Demain, c'est la fête de la musique, l'été, le week-end, trois sujets de choix pour écrire un post intéressant, mais plus je me penche sur l'opportunité de me montrer intéressante, plus j'ai l'impression de travailler en heures sup' nocturnes non payées.                  

Comme s'il fallait surtout, avant tout et par dessus tout que je ne réflechisse pas, que mon cerveau ne fournisse d'effort à aucun prix, n'essaie même pas de produire un ensemble cohérent de mots, agencés selon un ordre grammaticalement justifié.

Comme si à l'approche des vacances, il devenait urgent et vital de déconnecter de toute prise sociale, professionnelle, de débrancher de tout en fait (du langage humain aussi, que voulez vous, j'ai l'esprit tordu et mes connexions cérébrales se font de manière totalement désordonnée, comme des jeunes filles enfin ivres un soir de bal du 14 juillet après trois ans en pensionnat suisse) (genre). 

Pour concrétiser cette tension de tout mon être vers le néant intellectuel, je ne réponds qu'aux questions relatives à

-1) la mer, la plage: l'eau, elle est hot?
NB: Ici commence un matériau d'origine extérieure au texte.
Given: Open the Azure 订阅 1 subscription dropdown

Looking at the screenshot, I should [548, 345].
Méduses? Vagues ou rouleaux?

-2) la bouffe: l'eau, elle bout? Calamars? 

-3) la facade: la robe, elle est hot? Mes cheveux, mini-vague ou gros rouleaux?

Notez bien que les mêmes questions peuvent s'appliquer à tout un tas de choses, et mes réponses aussi. Tout cela est parfaitement interchangeable, dans un souci de simplicité. Il s'agit finalement de modifier ses priorités: dorénavant, l'hypothétique chute spectaculaire du taux de réussite au bac m'intéresse moins que la chute du nombre de degrés de la méditerranée, la perte de manuels scolaires m'angoisse moins que l'oubli de mes lunettes de soleil, l'augmentation de l'indice UV du jour compense favorablement la stagnation de mon indice salarial, bref, si je me baigne, tout baigne. (Les soldes de l'humour, c'est par ici). 
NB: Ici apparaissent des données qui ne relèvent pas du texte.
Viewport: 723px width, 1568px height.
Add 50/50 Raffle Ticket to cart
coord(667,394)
J'ai envie de beaucoup de trucs, dans le désordre: porter des jupes longues pieds nus, des créoles, des barrettes à fleurs d'hibiscus, du vernis rose fluo, des maillots de bain en guise de soutif , envie de me coiffer avec les doigts, de sauter dans les grosses vagues, de vivre de soleil et d'huile solaire. Éventuellement, tout ça en même temps, la fête est plus folle.

C'est plus fort que moi, je n'arrive plus à tenir compte des choses "sérieuses", à songer à préparer la rentrée, simplifier les démarches, convertir les heures comptables en....ZZzzz. En revanche, mon coeur peut brusquement s'emballer face à un débat crucial du type "extensions à froid ou tissage? Pourquoi la french pédicure? Acide hyaluronique ou parasol? Fouta ou drap de plage?"  Que du lourd, n'est ce pas. Non, ce n'est pas le moment de me proposer un dialogue (ni même un monologue, c'est dire le level de renonciation) sur l'avenir du pays, la crise, le chômage des jeunes, des moins jeunes, je n'y suis plus du tout.

Qu'on aille pas me dire que je suis difficile après. La fille qui est heureuse avec une paire de flip-flop et une pagaie n'est pas exactement un modèle de contestation, ni de révolution (quoique l'idée d'une révolution à coups de pagaie soit très séduisante, c'est à creuser) (oui, comme on creuse un trou dans le sable pour garder la fraîcheur de sa bouteille de flotte, voilaaaa). 

Ce qui est difficile, c'est de compter les jours qui me séparent de cet eden plein de soleil, de Vogue spécial summer, d'immersion dans la grande bleue, de fracas des vagues en bruit de fond. Donnons le change, en attendant.